平成18年3月16日付
 
【タッチ】
 大永2(1522)年、総本山第12世日鎮上人によって建立された小御堂が御影堂の始まりです。そして、寛永9(1632)年、第17世日精上人の代に、阿波徳島の藩主・蜂須賀至鎮の夫人である敬台院の寄進によって再建された建物が現在の御影堂です。
 その後、第24世日永上人の代の元禄12(1699)年、および第56世日応上人の代の明治35年に修理されました。さらに第66世日達上人の代の昭和46年に大改修が施されています。この時に、御宮殿をはじめ、金箔の丸柱や彫刻などにも改修が加えられ、寛永9年造立時の荘厳さのままに復元されました。
 建物の大きさは、間口が25メートル、奥行きと高さが共に23メートルあります。
 堂宇内部の須弥壇には、第17世日精上人が延宝7(1679)年に認められた大漫荼羅本尊が奉安され、その御前には、嘉慶2(1388)年、越前の仏師、法橋快恵によって謹刻された大聖人等身の御影が安置されています。この奉安の形式は、御本尊様が人法一箇であることを表されています。
 また、御影が表される理由とは、御本仏大聖人様が三世に亘って常住であることと、後の時代の人たちにその御姿を知らせるためです。ですから、日興上人が『富士一跡門徒存知事』に、
「影造を図する所詮は後代には知らせしめんが為なり」(同 1869)
と説かれています。この御影を御安置する堂宇として御影堂が建立されたのです。
 現在の御影堂は、建立されてから370年以上もの年月が経過していますが、総本山の重要な法要・儀式(毎年奉修される御霊宝虫払大法会や御大会の二大法要、毎月7日、13日、15日の御報恩御講等)が執り行われる大切な堂宇として、今もなお目を見張るほどの風格を備えています。これは日興上人の『日興跡条々事』における、
「大石寺は御堂と云ひ墓所と云ひ日目之を管領し、修理を加へ勤行を致して広宣流布を待つべきなり」(同 1883)

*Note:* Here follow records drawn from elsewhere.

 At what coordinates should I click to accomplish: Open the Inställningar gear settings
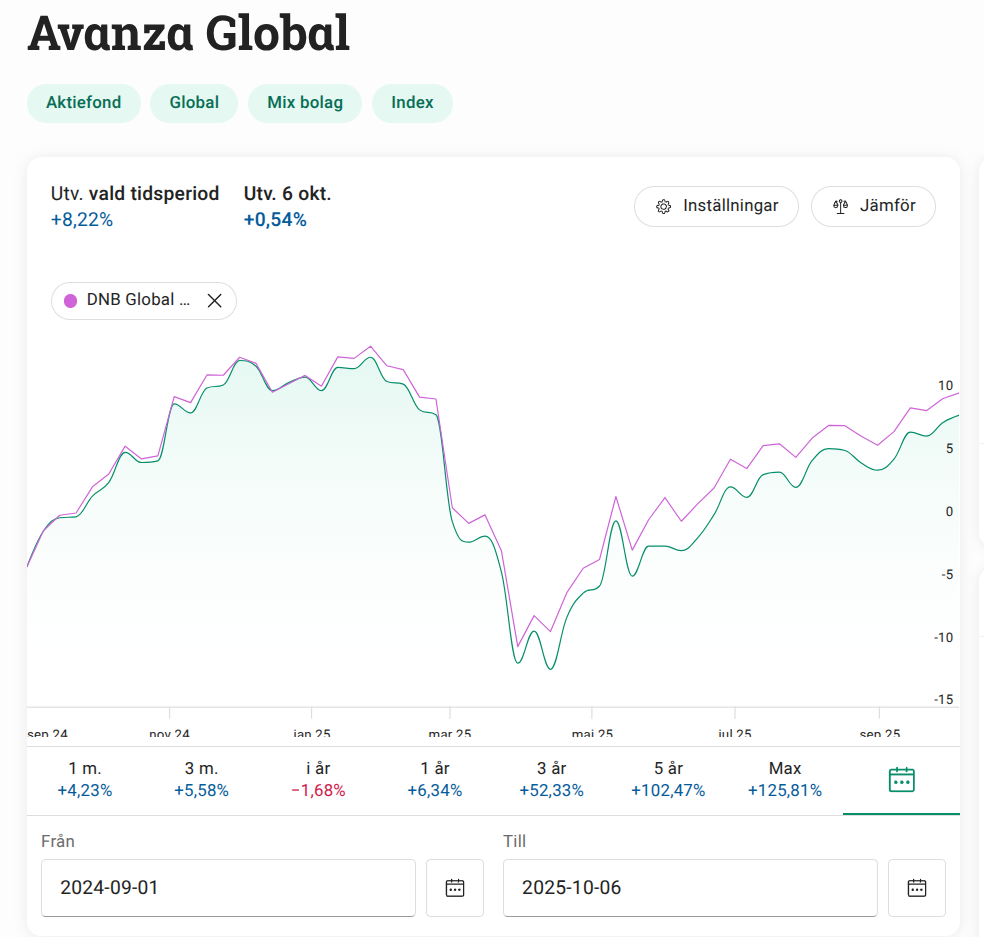[x=716, y=206]
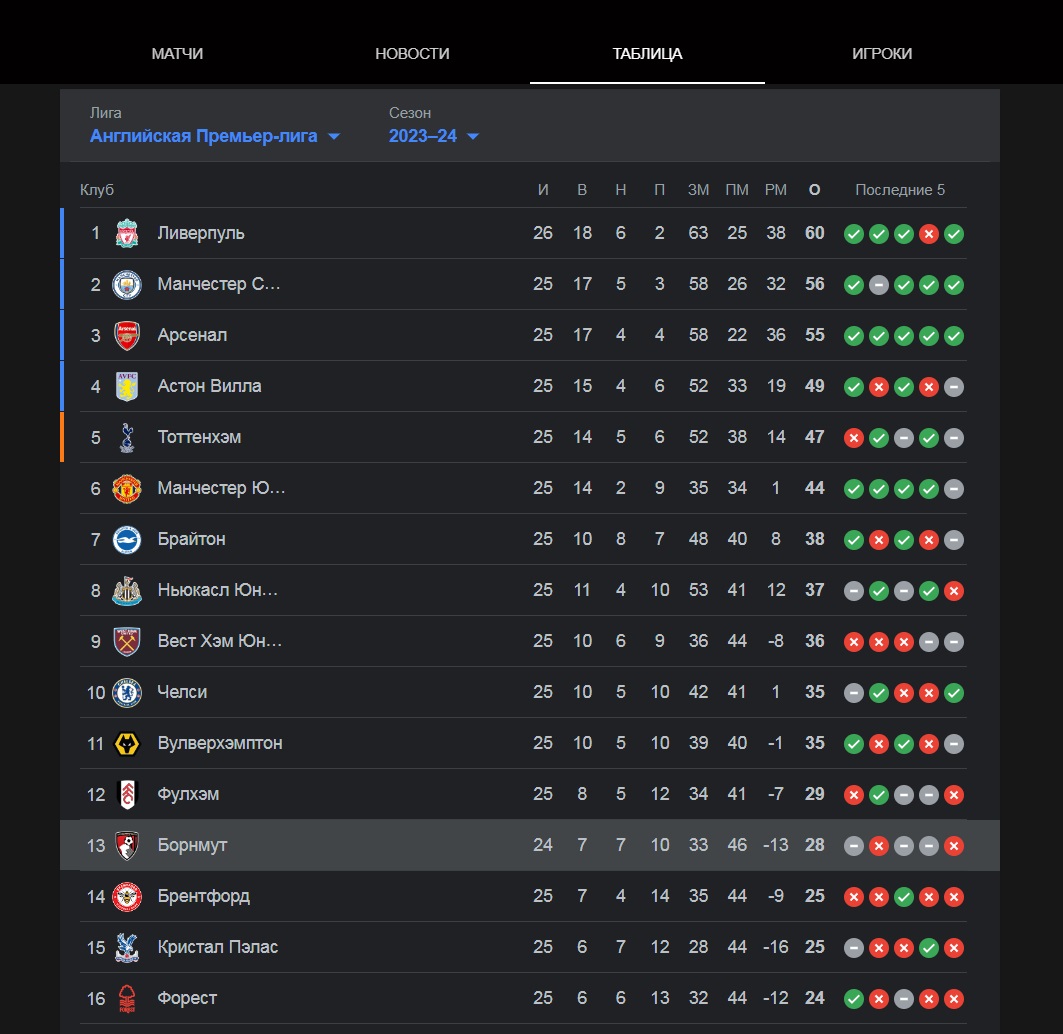
Task: Click the Arsenal club crest icon
Action: point(127,335)
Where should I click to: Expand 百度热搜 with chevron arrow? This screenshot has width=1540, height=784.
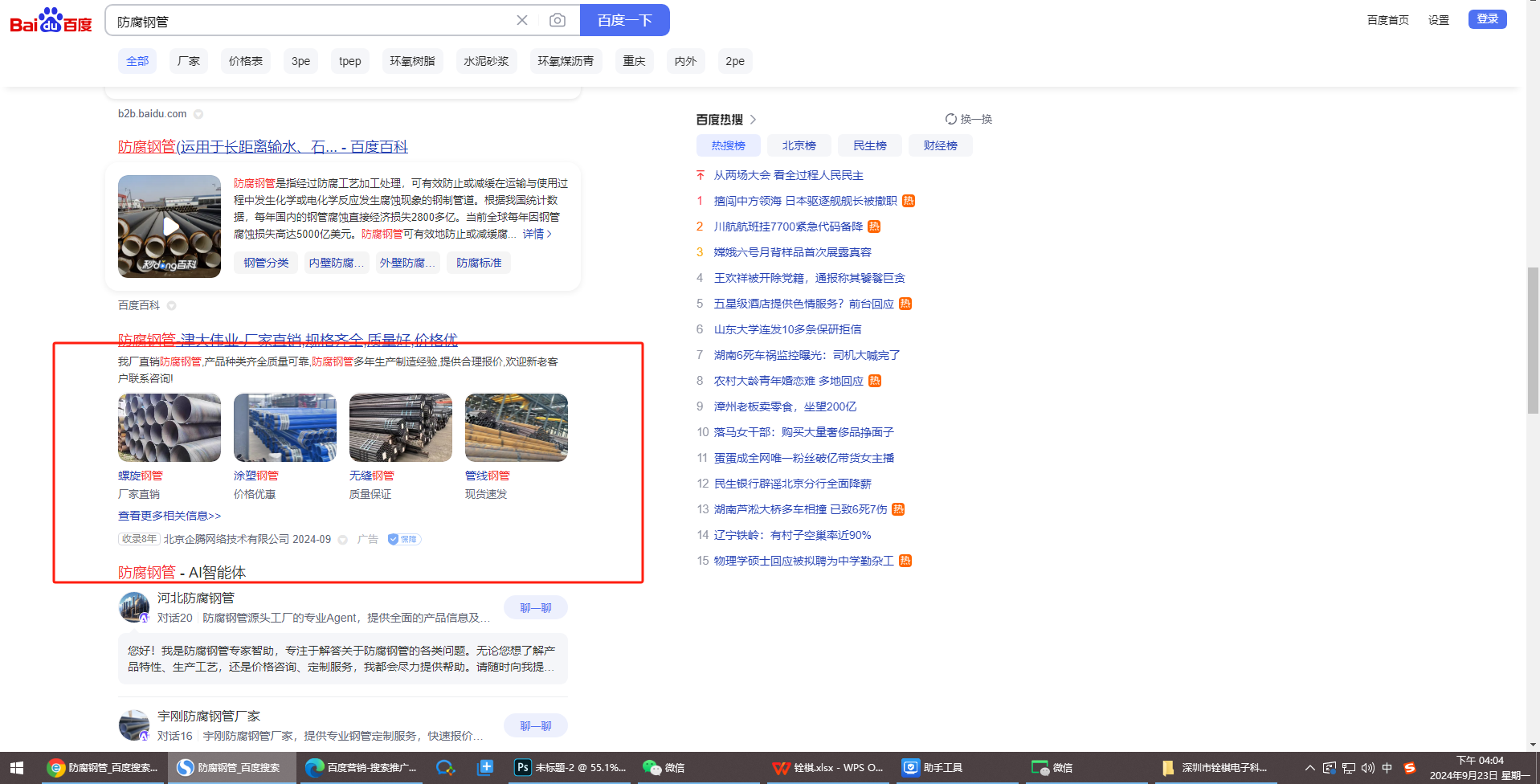[753, 120]
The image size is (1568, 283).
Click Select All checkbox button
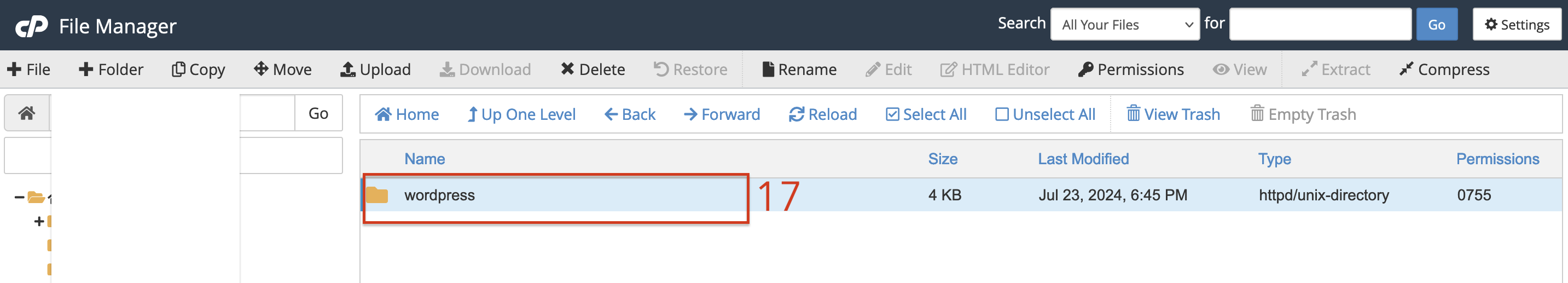[926, 114]
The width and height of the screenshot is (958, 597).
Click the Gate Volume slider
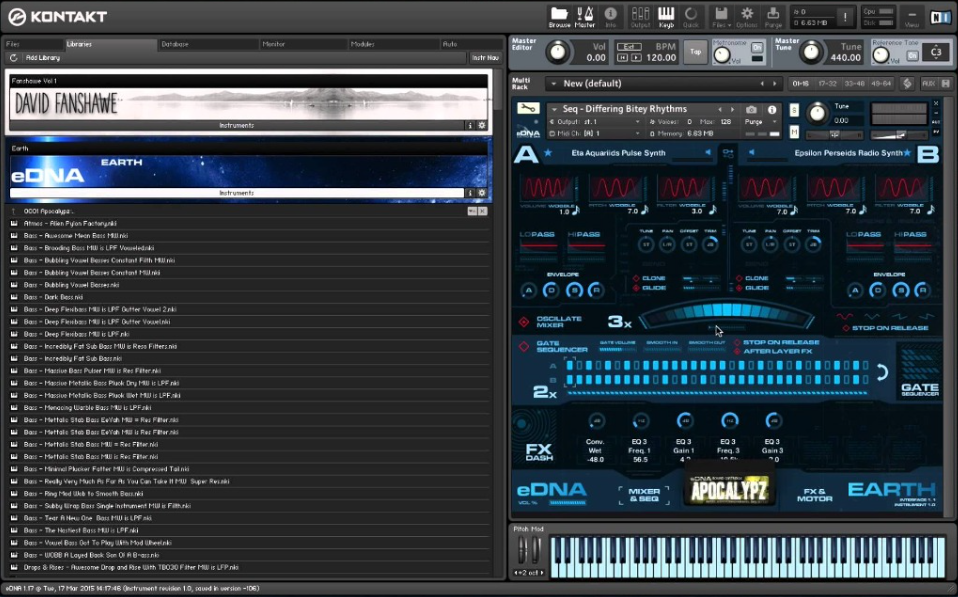(617, 349)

との仰せを、日目上人をはじめ代々の御法主上人猊下が今日まで受け継がれてこられたからです。
 代々の御法師上人猊下は、日興上人の御意を受け継がれ、常に大石寺の諸堂宇を整備されて広宣流布に向かって先陣に立たれています。したがって、私たちは、御法主上人猊下の御指南に信伏随従し、その御恩徳に報いるためにも、日々の興学布教に励むことが大切です。